• TEXT PASSAGE:

Can intravenous endothelin-1 be used to enhance hypoxic pulmonary vasoconstriction in healthy humans?
Talbot NP., Balanos GM., Robbins PA., Dorrington KL.
BACKGROUND: Hypoxic pulmonary vasoconstriction (HPV) helps match pulmonary perfusion to ventilation. The peptide endothelin-1 (ET-1) may be involved in the cellular mechanisms of this response. We hypothesized that increasing plasma ET-1 concentration during hypoxia would enhance HPV in humans and might represent a strategy for improving gas exchange during single-lung anaesthesia or respiratory disease. METHODS: Nine healthy volunteers were each exposed twice to a 7-h protocol consisting of 1 h breathing air, 4 h of eucapnic hypoxia (end-tidal Po(2), 50 mm Hg), and 2 h of eucapnic euoxia (end-tidal Po(2), 100 mm Hg). Volunteers received a 7-h i.v. infusion of ET-1 during one protocol (1.0-2.5 ng kg(-1) min(-1)) and normal saline during the other. At intervals of 30-60 min, cardiac output and the maximum tricuspid pressure gradient during systole (DeltaP(max), an index of HPV) were measured using Doppler echocardiography, systemic arterial pressure was measured using sphygmomanometry, and plasma samples were obtained to determine ET-1 concentration. RESULTS: During hypoxia, DeltaP(max) increased for around 2 h before reaching a plateau. Compared with saline, ET-1 had no effect on DeltaP(max), either at baseline or during hypoxia. ET-1 infusion slightly increased diastolic arterial pressure and reduced cardiac output, but had no specific effect on the change in these variables during hypoxia. During the final 1 h of hypoxia, plasma ET-1 concentration was 1.7 (0.4) pg ml(-1) [mean (sd)] in the saline protocol and 21.9 (12.2) pg ml(-1) in the ET-1 protocol. CONCLUSIONS: ET-1 infusion seems unlikely to represent a therapeutic strategy for enhancing HPV during acute (<4 h) hypoxia.

• TRY IT:
Translate this sentence from the endothelin-1 abstract into Spanish: "Hypoxic pulmonary vasoconstriction (HPV) helps match pulmonary perfusion to ventilation." The material is not needed for this work.

• GIVEN DATA:
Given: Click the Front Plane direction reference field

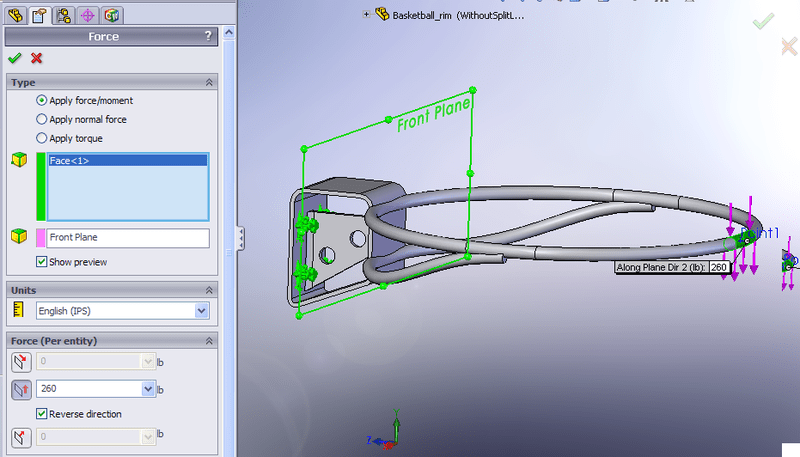Looking at the screenshot, I should tap(122, 238).
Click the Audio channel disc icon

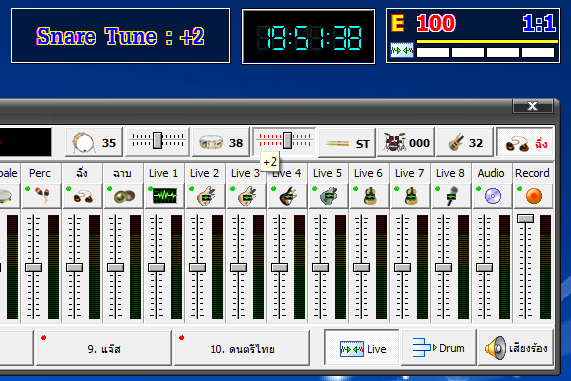(x=492, y=196)
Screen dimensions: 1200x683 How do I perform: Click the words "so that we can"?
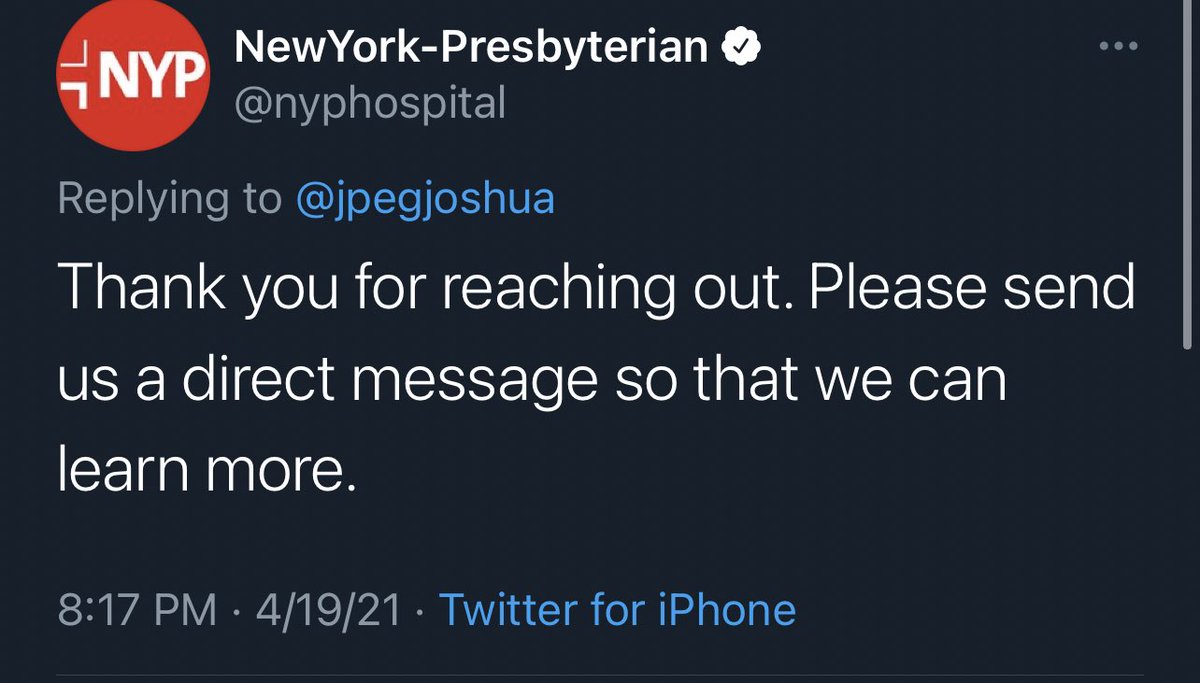point(812,380)
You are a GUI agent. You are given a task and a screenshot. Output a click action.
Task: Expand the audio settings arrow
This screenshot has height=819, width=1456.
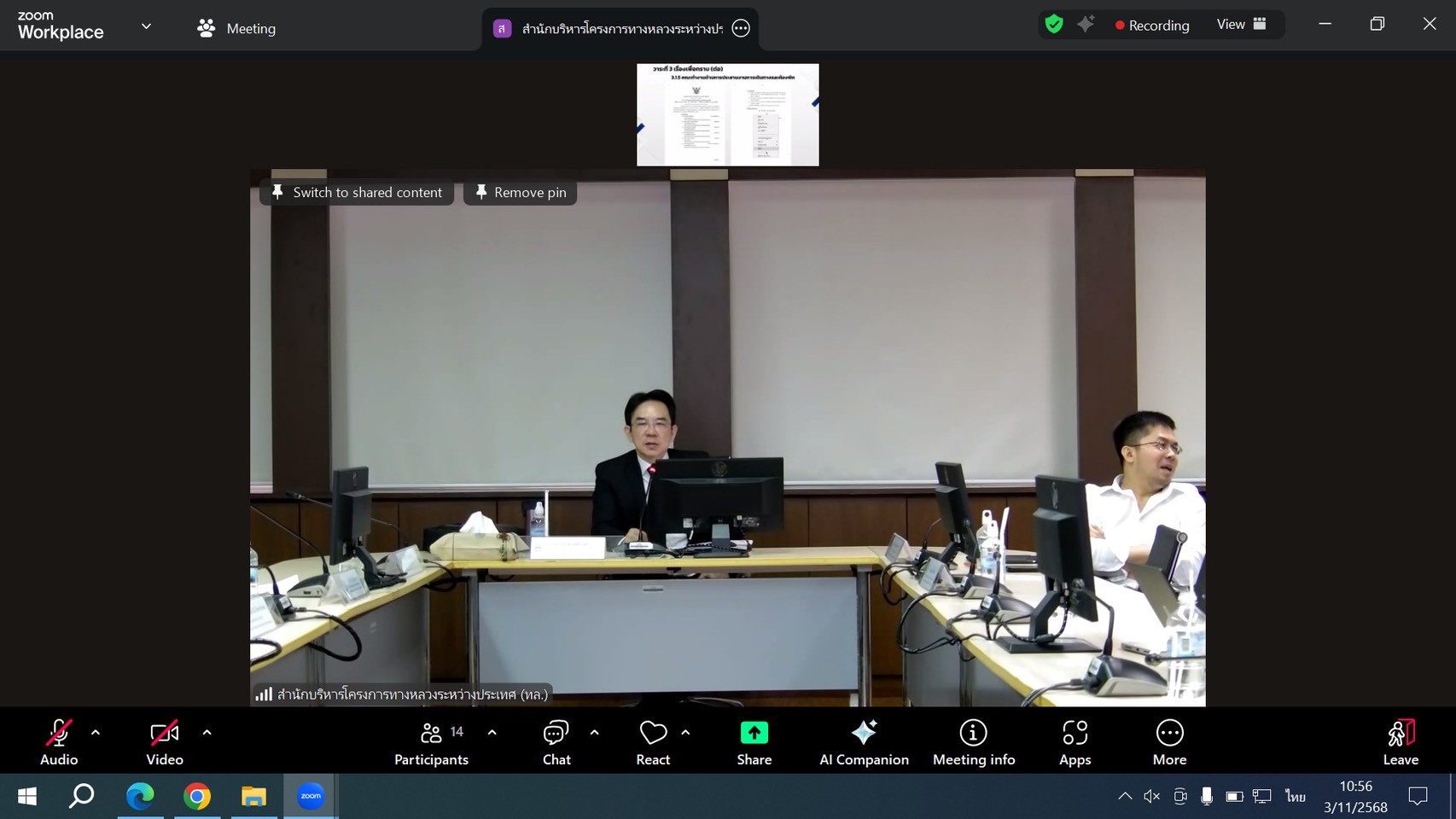(x=96, y=732)
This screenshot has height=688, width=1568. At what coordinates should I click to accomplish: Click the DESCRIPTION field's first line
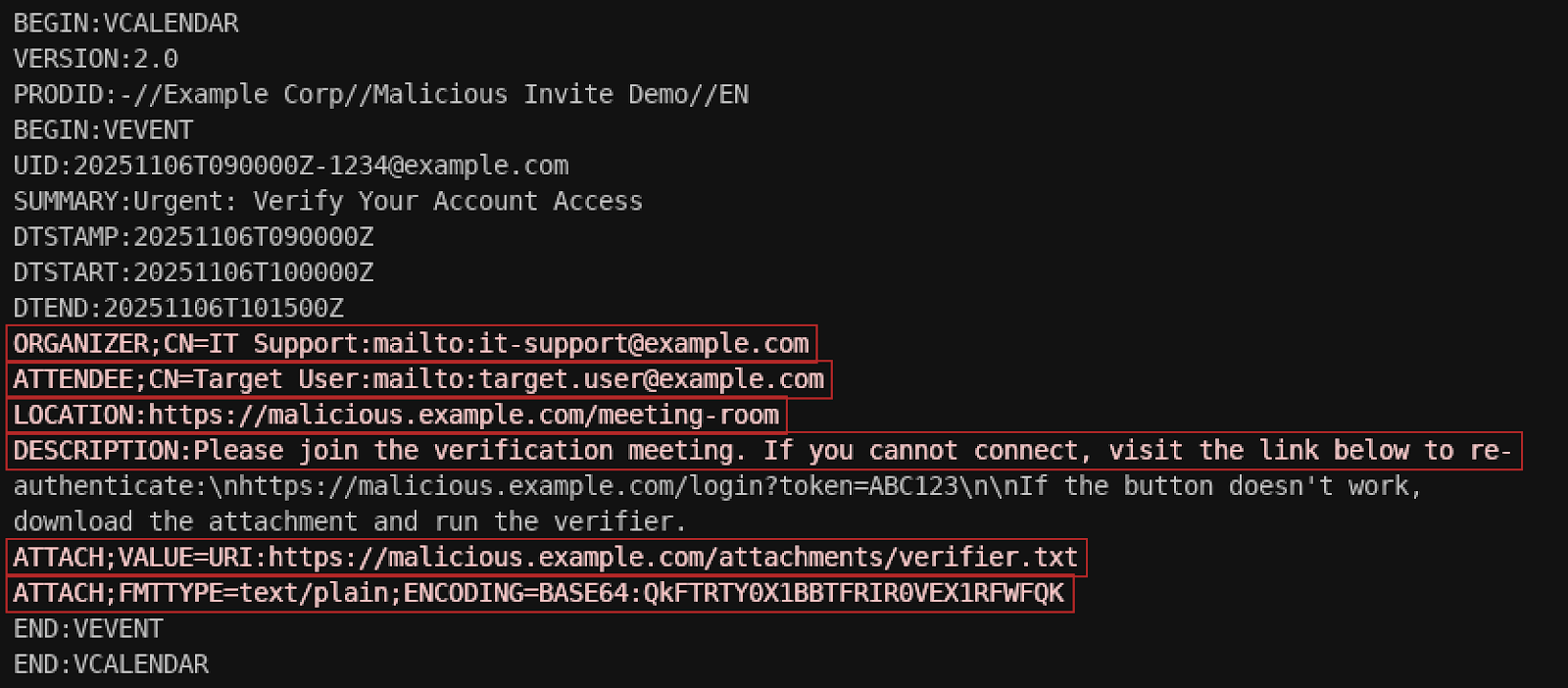[x=764, y=451]
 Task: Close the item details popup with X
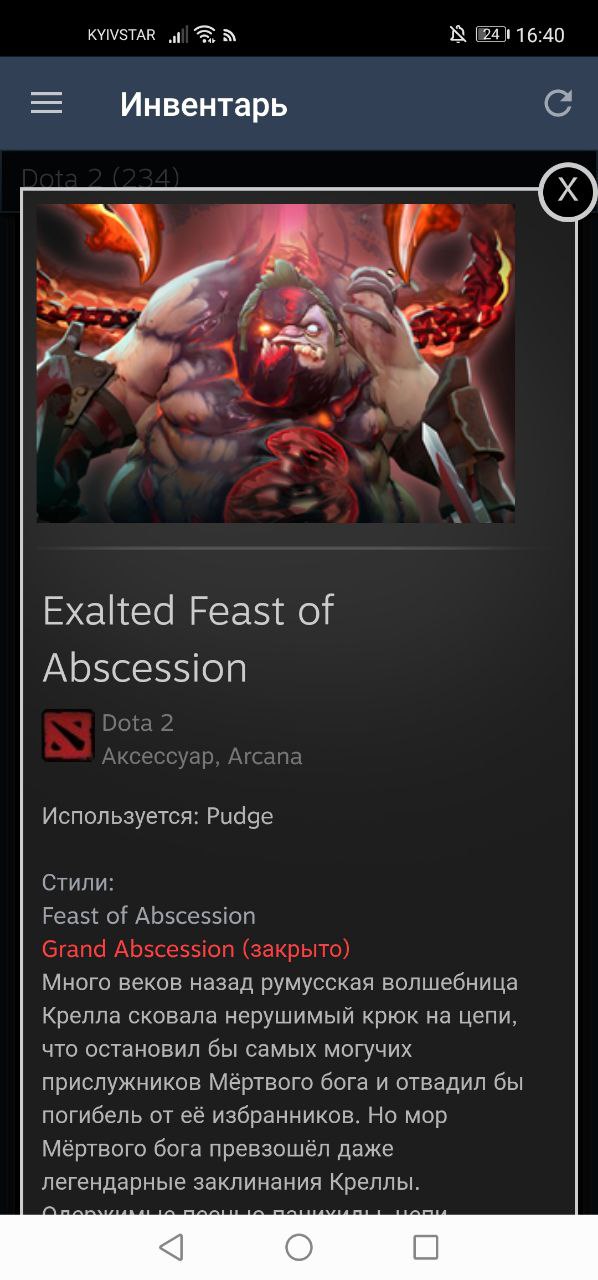(x=567, y=190)

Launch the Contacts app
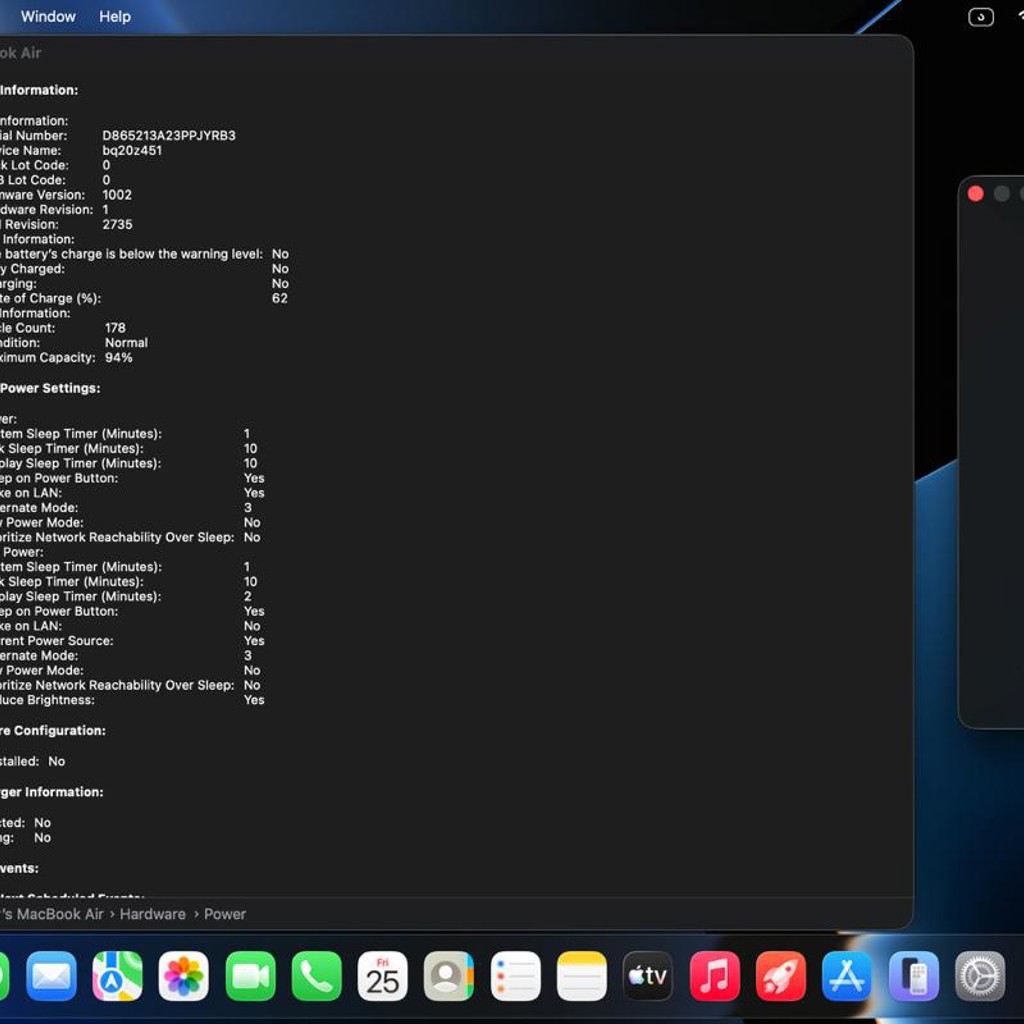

• SOLUTION FOR THIS EXERCISE:
La vasoconstricción pulmonar hipóxica (HPV) ayuda a ajustar la perfusión pulmonar a la ventilación.